[DADOS FORNECIDOS]:
╔══
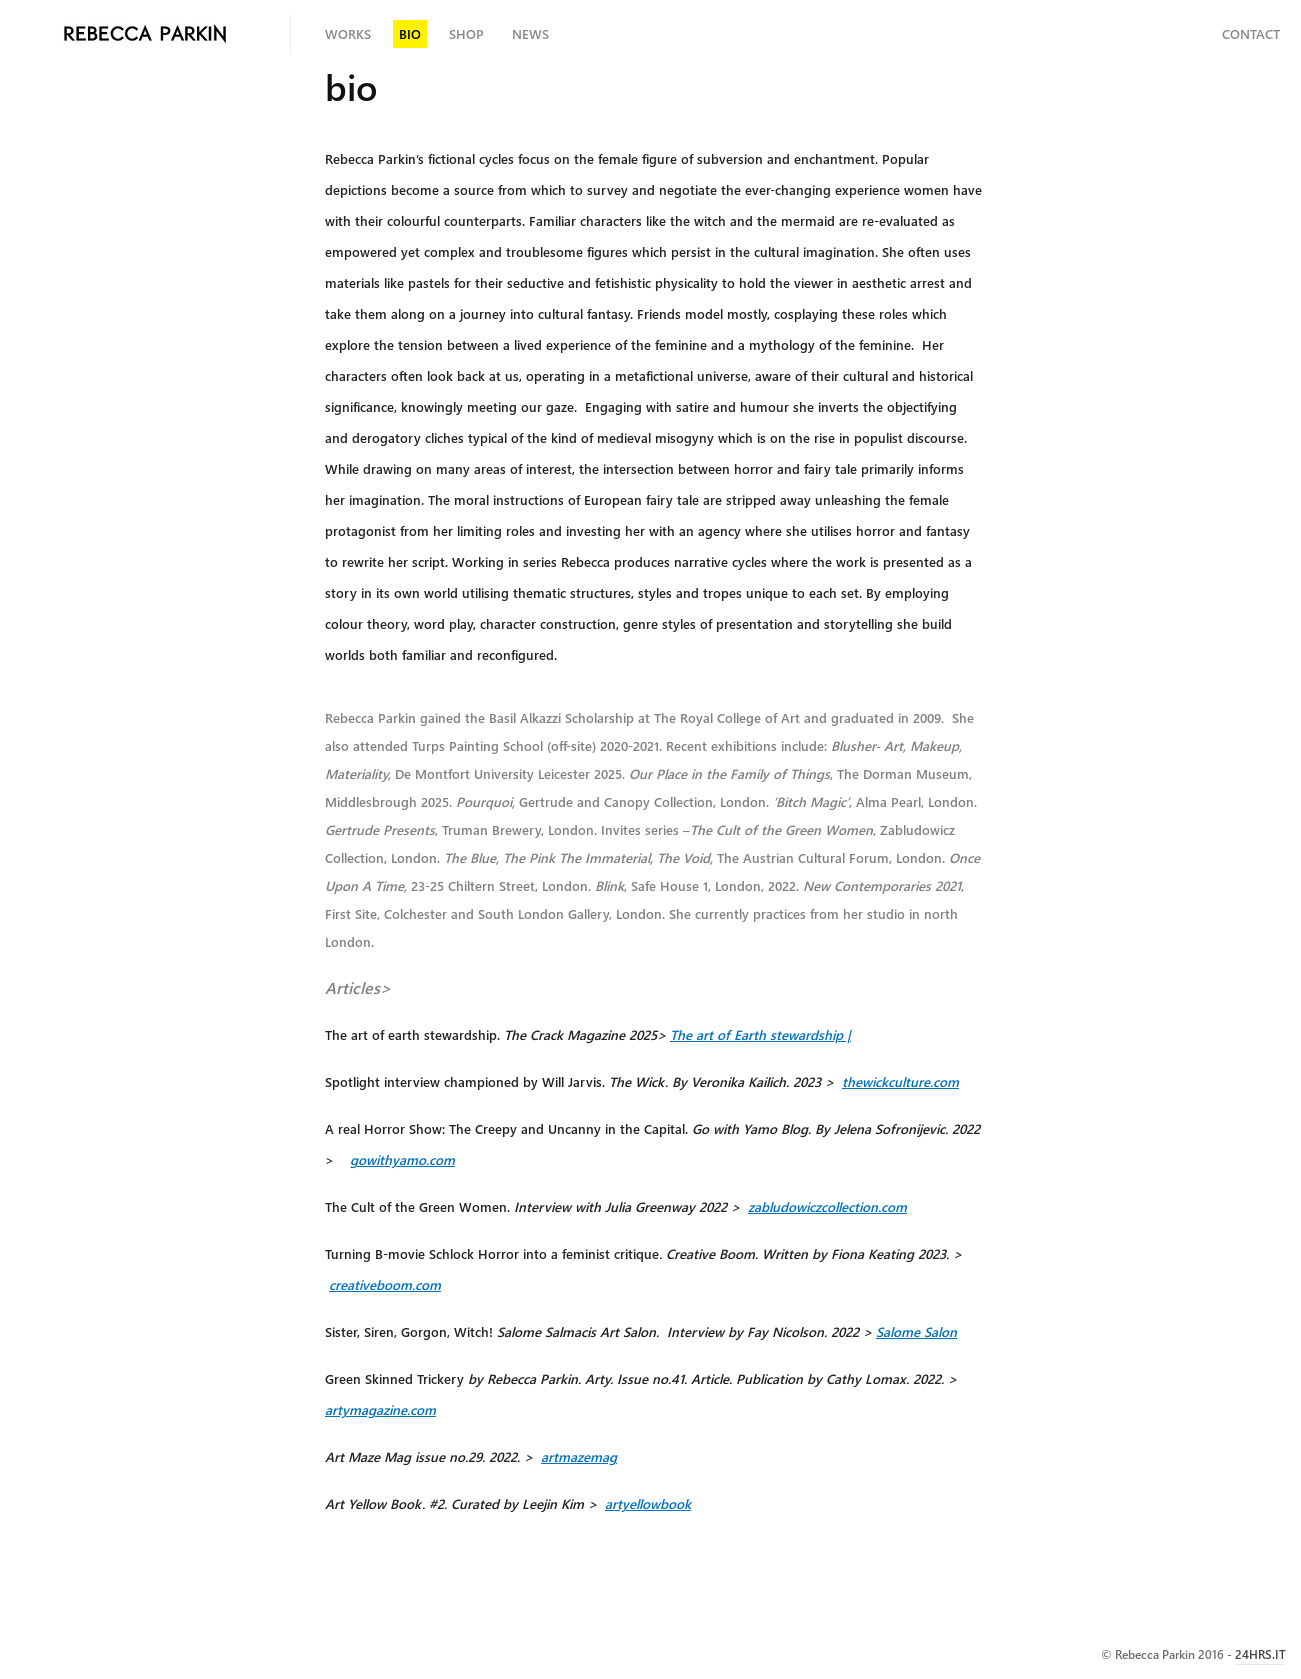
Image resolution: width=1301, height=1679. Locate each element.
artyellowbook (648, 1503)
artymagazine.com (380, 1409)
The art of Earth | (760, 1034)
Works (348, 33)
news (530, 33)
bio (410, 33)
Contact (1251, 33)
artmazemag (579, 1456)
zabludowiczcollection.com (827, 1206)
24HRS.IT (1260, 1654)
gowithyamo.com (402, 1159)
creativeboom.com (385, 1284)
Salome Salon (916, 1331)
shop (466, 33)
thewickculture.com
╚══
[OBJETIVO DECLARADO]: Pode colocar as linhas de todas as entradas acima numa lista JSON de strings, uma string por linha, sem as linhas em branco e deixando as imagens de fora?

[RESPOSTA]:
[
  "Image resolution: width=1301, height=1679. Locate each element.",
  "artyellowbook (648, 1503)",
  "artymagazine.com (380, 1409)",
  "The art of Earth | (760, 1034)",
  "Works (348, 33)",
  "news (530, 33)",
  "bio (410, 33)",
  "Contact (1251, 33)",
  "artmazemag (579, 1456)",
  "zabludowiczcollection.com (827, 1206)",
  "24HRS.IT (1260, 1654)",
  "gowithyamo.com (402, 1159)",
  "creativeboom.com (385, 1284)",
  "Salome Salon (916, 1331)",
  "shop (466, 33)",
  "thewickculture.com"
]